= David Gelbaum =

American businessman

David Gelbaum (c. 1950 - September 2018) was an American businessman and primarily green technology investor and environmental philanthropist.

Beginning in 2002, he invested up to $500 million in clean-tech companies through his Quercus Trust, with a portfolio of businesses involved in nearly every aspect of the emerging green economy, be it renewable energy, smart electric grids, sustainable agriculture, electric cars or biological remediation of oil spills. He was CEO and chairman of the Board of Entech Solar, a company he co-founded with Mark O'Neill.

==Career==
Gelbaum was born and raised in Minneapolis, Minnesota, the second of four sons. His grandfather, Abraham, was a Ukrainian Jewish immigrant to the U.S. prior to World War I. He studied at University of California, Berkeley and Humboldt State University in Northern California before graduating with a B.A. in mathematics from University of California, Irvine. After graduating, he worked for a math professor, Edward O. Thorp, whose theories led to the establishment of what became Princeton Newport Partners, one of the first investment firms to use mathematical formulas to price stocks and derivatives. Princeton Newport Partners collapsed in 1989, following the indictment of five executives in connection with a scheme to create illegal tax losses. Mr. Thorp and Mr. Gelbaum were not implicated, and an appellate court later overturned the other executives' convictions. The same year, Gelbaum moved to TGS Management, working in a similar capacity until 2002.
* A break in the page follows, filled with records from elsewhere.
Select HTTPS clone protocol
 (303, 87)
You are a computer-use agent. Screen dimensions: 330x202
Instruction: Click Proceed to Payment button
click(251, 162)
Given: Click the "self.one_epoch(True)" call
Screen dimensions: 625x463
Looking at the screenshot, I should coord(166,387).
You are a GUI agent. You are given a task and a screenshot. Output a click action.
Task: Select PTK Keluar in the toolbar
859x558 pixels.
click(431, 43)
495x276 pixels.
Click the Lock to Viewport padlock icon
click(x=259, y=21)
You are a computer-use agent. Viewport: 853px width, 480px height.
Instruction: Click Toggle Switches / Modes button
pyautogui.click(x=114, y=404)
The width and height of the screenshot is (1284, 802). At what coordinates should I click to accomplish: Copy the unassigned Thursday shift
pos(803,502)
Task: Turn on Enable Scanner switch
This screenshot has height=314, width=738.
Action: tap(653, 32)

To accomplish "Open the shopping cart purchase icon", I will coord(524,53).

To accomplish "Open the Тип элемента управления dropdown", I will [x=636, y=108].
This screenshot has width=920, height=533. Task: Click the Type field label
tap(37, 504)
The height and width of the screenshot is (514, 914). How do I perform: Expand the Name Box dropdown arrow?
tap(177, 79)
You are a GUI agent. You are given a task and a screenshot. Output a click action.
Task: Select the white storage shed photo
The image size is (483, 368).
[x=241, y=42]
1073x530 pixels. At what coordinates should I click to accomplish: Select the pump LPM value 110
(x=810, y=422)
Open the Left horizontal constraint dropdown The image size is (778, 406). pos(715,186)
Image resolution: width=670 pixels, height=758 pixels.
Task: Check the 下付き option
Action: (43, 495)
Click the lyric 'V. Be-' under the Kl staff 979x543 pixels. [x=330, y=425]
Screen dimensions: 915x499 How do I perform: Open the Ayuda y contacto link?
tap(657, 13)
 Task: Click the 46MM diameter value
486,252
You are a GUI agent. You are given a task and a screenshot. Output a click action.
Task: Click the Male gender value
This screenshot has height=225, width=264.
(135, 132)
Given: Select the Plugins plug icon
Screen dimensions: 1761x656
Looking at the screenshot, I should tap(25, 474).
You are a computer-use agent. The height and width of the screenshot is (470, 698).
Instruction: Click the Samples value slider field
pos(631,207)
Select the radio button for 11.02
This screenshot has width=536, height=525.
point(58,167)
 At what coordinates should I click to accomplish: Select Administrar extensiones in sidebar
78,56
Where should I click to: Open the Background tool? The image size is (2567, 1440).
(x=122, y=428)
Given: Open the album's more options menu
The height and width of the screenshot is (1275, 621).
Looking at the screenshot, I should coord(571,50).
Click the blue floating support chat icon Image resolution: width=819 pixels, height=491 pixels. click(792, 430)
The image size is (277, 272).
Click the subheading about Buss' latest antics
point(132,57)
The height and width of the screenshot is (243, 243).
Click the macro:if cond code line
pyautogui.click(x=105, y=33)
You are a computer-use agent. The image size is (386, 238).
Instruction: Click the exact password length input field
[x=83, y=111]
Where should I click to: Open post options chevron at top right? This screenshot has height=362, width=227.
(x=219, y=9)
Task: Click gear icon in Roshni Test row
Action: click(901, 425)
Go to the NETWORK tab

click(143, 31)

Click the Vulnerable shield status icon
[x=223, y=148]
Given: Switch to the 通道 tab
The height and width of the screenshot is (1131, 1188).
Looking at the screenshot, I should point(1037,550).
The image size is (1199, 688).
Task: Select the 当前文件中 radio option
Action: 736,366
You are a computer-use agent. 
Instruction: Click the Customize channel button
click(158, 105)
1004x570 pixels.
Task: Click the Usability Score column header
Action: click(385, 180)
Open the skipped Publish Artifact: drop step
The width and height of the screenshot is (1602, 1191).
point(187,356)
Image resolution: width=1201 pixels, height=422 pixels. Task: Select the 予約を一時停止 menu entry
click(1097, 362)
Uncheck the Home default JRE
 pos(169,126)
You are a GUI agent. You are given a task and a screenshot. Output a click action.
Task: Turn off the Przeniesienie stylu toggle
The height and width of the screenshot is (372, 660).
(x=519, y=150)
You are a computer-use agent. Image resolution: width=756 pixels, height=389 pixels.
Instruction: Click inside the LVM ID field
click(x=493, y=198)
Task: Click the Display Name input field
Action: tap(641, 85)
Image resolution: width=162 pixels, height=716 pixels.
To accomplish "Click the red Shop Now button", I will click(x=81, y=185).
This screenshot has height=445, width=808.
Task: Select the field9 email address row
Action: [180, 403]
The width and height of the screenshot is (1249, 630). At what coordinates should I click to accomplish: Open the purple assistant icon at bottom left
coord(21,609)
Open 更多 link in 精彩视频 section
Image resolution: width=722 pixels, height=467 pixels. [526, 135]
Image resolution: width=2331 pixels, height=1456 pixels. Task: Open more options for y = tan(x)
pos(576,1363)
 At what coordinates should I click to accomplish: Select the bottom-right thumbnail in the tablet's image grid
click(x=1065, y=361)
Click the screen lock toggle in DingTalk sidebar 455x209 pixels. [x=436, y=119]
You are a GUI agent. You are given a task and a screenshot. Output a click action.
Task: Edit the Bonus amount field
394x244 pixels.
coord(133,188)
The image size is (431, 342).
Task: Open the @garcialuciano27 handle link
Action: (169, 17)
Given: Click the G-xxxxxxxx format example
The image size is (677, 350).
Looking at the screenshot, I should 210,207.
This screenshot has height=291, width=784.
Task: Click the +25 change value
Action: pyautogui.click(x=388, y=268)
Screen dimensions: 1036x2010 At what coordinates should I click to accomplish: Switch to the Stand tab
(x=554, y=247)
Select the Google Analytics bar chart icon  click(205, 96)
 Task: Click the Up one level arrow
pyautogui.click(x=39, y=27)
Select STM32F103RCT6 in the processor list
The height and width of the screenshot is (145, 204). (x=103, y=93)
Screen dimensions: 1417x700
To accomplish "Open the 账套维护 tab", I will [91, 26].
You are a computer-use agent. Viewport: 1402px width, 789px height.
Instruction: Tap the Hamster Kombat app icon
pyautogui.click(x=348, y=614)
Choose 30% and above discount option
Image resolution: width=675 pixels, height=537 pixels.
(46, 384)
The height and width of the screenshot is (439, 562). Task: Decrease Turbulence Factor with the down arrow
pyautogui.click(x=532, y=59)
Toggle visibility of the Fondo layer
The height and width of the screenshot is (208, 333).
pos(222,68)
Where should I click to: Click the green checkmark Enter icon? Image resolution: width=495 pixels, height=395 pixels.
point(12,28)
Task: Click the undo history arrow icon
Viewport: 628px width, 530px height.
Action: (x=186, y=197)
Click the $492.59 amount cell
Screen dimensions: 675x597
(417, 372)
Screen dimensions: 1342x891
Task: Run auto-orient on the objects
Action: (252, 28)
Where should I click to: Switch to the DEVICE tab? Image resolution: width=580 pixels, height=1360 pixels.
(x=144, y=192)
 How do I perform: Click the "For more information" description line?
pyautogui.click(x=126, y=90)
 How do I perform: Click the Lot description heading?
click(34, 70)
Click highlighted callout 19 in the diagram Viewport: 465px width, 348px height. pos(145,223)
His investment focus was on the environmental technology and renewable energy industries having served on various public company boards in these industries, including the boards of Solar Enertech Corp., ThermoEnergy Corporation, Clean Power Technologies, Graphene Energy, Advanced Hydro, Inc., Gravity Power, Aerofarms, and Energy Focus, Inc.

==Philanthropy==
Gelbaum gave $200 million to the Sierra Club and $250 million to The Wildlands Conservancy, a land trust he co-founded that has acquired and preserved 1,200 square miles of land in California, including more than a half million acres of the Mojave Desert. He was responsible for the Sierra Club reversing its stance on immigration. He notably gave $93 million to the American Civil Liberties Union. Some of his biggest donations, around $250 million, has gone to aid American veterans of the wars in Iraq and Afghanistan through a charity he founded, the Iraq Afghanistan Deployment Impact Fund (IADIF).

He signed The Giving Pledge in 2013.

It was revealed in a Bloomberg exposé that Gelbaum, along with two other partners of investment firm TGS Management, had quietly given over $13 billion to charitable causes over the previous two decades, using a web of trusts and private companies to hide their identities.